The Harvard Law School presented a star-studded lineup of baseball authorities in a panel discussion yesterday about the increasingly prominent role of agents in baseball.
The panel featured reputed agent Scott Boras, who recently negotiated former Boston Red Sox centerfielder Johnny Damon’s four-year, $52 million contract with the New York Yankees.
Panelists Donald M. Fehr, executive director of the Major League Baseball (MLB) Players Association, sportswriter Jerry Crasnick, and Executive Vice President of Major League Baseball Rob Manfred joined Boras in addressing about 100 students yesterday.
The conversation touched upon the absence of a salary cap in baseball and the negotiation of famously lucrative player contracts. Boras is well-known for negotiating the highest paying contract in baseball history, a ten-year, $252 million contract for New York Yankee Alex Rodriguez.

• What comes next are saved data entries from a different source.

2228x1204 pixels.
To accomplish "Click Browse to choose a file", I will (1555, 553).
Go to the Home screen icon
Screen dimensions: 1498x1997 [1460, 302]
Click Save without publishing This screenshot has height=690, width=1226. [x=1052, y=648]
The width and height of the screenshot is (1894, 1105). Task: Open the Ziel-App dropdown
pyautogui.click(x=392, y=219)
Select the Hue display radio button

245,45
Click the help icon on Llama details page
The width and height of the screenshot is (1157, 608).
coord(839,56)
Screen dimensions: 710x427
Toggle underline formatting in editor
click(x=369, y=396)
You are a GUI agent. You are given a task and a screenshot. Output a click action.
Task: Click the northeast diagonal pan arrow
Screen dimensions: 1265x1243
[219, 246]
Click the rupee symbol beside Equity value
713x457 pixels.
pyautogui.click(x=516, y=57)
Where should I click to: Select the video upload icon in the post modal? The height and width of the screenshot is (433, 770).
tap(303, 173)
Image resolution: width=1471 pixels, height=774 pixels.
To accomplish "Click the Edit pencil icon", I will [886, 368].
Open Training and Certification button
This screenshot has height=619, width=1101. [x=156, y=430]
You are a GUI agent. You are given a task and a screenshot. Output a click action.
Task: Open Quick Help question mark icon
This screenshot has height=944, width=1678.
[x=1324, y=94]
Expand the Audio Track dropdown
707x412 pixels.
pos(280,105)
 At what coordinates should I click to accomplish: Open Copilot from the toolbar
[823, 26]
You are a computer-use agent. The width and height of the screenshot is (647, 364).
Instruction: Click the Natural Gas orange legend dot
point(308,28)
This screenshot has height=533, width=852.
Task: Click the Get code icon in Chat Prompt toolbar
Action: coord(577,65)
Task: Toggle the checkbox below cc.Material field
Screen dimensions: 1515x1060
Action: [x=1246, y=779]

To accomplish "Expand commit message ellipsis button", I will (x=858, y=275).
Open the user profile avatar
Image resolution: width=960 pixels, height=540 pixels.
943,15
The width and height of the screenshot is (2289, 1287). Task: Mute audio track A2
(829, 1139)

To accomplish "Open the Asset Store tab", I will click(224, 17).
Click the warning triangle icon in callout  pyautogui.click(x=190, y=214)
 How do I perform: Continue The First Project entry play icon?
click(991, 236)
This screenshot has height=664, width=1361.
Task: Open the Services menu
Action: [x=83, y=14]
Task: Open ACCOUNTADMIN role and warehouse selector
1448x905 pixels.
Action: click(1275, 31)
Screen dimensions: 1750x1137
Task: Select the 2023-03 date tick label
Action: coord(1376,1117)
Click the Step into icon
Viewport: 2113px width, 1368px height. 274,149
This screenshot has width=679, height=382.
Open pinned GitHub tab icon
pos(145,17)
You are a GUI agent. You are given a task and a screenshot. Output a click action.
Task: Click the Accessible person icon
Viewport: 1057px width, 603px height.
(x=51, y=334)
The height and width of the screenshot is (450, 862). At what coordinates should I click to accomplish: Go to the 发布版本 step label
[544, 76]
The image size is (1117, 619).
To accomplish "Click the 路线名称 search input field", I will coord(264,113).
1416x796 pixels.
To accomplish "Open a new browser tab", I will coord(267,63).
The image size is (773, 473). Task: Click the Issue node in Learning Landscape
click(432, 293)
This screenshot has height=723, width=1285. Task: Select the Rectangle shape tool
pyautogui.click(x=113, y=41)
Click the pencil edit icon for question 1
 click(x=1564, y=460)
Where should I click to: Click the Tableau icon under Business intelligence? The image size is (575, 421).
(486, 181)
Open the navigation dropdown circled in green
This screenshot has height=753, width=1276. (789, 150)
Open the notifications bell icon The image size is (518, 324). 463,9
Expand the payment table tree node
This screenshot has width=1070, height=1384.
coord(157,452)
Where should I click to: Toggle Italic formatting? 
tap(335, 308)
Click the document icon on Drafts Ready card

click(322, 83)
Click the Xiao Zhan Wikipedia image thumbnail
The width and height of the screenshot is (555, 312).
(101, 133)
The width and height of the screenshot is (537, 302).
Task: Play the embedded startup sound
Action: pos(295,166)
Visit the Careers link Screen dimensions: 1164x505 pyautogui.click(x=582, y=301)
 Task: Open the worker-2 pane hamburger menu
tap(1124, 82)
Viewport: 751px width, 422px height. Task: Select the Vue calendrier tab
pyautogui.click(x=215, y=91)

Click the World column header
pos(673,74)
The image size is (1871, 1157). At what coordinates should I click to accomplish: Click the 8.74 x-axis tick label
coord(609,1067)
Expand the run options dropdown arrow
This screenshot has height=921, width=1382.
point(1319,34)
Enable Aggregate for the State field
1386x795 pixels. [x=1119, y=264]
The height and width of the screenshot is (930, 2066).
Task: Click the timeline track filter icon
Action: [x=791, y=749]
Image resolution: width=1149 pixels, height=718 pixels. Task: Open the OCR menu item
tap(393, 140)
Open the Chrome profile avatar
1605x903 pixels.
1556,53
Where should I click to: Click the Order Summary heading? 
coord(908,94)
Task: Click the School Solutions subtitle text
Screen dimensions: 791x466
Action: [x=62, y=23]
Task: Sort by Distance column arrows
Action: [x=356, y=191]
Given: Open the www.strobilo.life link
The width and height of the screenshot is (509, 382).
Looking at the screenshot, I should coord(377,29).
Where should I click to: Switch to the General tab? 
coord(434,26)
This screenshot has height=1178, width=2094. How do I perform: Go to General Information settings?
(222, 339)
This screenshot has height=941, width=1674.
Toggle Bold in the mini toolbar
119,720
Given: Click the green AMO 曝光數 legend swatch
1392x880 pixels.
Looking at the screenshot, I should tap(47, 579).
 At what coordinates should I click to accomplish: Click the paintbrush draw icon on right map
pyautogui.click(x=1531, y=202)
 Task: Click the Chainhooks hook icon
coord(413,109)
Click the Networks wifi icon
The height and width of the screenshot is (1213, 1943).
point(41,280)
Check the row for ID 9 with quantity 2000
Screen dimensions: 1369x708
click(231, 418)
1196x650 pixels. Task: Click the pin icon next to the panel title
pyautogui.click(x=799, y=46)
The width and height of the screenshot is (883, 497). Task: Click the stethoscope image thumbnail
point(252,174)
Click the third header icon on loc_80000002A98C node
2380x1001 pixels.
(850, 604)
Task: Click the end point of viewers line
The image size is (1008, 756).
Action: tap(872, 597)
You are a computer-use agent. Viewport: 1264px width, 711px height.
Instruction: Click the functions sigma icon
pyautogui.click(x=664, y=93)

But the panelists mostly discussed the growing status of agents.
“I think it’s an important part of the game that really gets overlooked sometimes,” Crasnick said after the event. “A guy like [Boras] has had an enormous effect on the game.”
The issue of steroid use in baseball has dominated off-the-field headlines for the past several years and particularly in recent weeks, following major league commissioner Allan H. “Bud” Selig’s announcement of an extensive investigation into steroid use.
But steroids took a backseat to discussion about agents and economics yesterday.
“I think it’s an issue that the average fan doesn’t care about as much as Congress and the media does,” Crasnick said. “Find me one person who says, ‘I’m not going to buy tickets to the game because I’m sick of the steroid issue.’”
After the event, Boras jokingly acknowledged that local students might take a special interest in his visit to the University.
“Coming to Boston, the Johnny Damon issue was going to be at the forefront of a few people’s minds,” Boras said. “But the job of a good attorney for his client is to wear the horns of the negotiation.”
Boras revealed that he owed his presence at the event to his employee Jeff Musselman ’85, former Crimson pitcher who was drafted by MLB. Boras spent nearly half an hour after the event chatting with students.
“I love students, I love the passion they have for sport,” he added. “It’s nice to hear how they think.”